2i2c-org / features

Temporary location for feature requests sent to 2i2c
BSD 3-Clause "New" or "Revised" License
0 stars 0 forks source link

Access to buckets on AWS and GCP from local computers #22

Open consideRatio opened 1 year ago

consideRatio commented 1 year ago

We provide storage buckets for users to write to and setup credentials for them within the user servers started on the hubs. But, what if they want to upload something to those hubs from their local computer or similar - then how do they acquire permissions to do so?

@scottyhq has developed scottyhq/jupyter-cloud-scoped-creds but that currently has support for AWS S3 buckets but not for GCP buckets.

Work items

User requests

Maybe related

Related

jbusecke commented 1 year ago

Would this work for someone on a HPC system aswell? If so that might be a solution to the ticket I opened today (not sure how to link those TBH).

consideRatio commented 1 year ago

I lack experience of being on HPC systems, but is the difference between "your computer" and "a hpc system" that you just have terminal access - as compared to the ability to open a browser etc?

Then, yes is the answer you seek I think.
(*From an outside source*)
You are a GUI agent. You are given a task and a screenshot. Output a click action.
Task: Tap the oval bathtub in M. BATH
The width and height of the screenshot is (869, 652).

You can still extract temporary cloud credentials from a hub at 2i2c, this ought to be independent of where you extract them to. And then, these can be used from a terminal on a HPC system using the aws or gcloud cli, or for example at least google's Python cloud storage client.

jbusecke commented 1 year ago

That sounds good. Is there a preliminary implementation of this?We have a few time sensitive tasks which include some form of "upload from HPC" task. Happy to test drive stuff.

consideRatio commented 1 year ago

Is there a preliminary implementation of this?We have a few time sensitive tasks which include some form of "upload from HPC" task. Happy to test drive stuff.

If you can verify this workflow @jbusecke, it would be helpful!

  1. Install gcloud (google-cloud-sdk) in the user image you use if its not already installed
  2. Start a user server, enter a terminal, and run: gcloud auth print-access-token
  3. Use the generated token like described in https://github.com/scottyhq/jupyter-cloud-scoped-creds/issues/2#issuecomment-1407476199 from a HPC terminal with gcloud storage cp or similar.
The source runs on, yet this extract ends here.